[DATA SECTION]

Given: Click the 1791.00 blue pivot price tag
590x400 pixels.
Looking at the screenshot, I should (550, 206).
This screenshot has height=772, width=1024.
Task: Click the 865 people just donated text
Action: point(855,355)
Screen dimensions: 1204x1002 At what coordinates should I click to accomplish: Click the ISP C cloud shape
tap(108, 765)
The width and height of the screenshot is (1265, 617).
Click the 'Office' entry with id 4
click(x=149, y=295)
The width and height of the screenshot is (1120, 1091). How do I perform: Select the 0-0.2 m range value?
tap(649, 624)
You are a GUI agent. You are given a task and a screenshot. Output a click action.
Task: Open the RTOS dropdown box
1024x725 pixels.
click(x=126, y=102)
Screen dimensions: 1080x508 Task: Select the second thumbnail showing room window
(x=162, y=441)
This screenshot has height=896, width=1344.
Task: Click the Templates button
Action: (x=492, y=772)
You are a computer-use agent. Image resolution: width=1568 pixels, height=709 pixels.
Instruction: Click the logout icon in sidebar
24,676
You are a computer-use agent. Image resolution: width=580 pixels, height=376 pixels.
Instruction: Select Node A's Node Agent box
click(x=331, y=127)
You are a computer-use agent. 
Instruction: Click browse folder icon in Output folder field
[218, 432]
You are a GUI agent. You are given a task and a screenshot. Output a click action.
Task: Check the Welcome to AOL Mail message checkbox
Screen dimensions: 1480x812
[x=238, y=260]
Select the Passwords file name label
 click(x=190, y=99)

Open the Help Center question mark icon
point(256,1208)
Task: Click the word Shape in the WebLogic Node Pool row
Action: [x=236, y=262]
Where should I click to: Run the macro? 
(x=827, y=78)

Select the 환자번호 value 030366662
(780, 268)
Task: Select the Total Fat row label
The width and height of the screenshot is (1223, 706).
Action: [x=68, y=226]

[/DATA SECTION]

Which lines in the listing above include the string "Image"? Copy each of them.

▶ **EXPECTED ANSWER**
You are a computer-use agent. Image resolution: width=1568 pixels, height=709 pixels.
You are a computer-use agent. Image resolution: width=580 pixels, height=376 pixels.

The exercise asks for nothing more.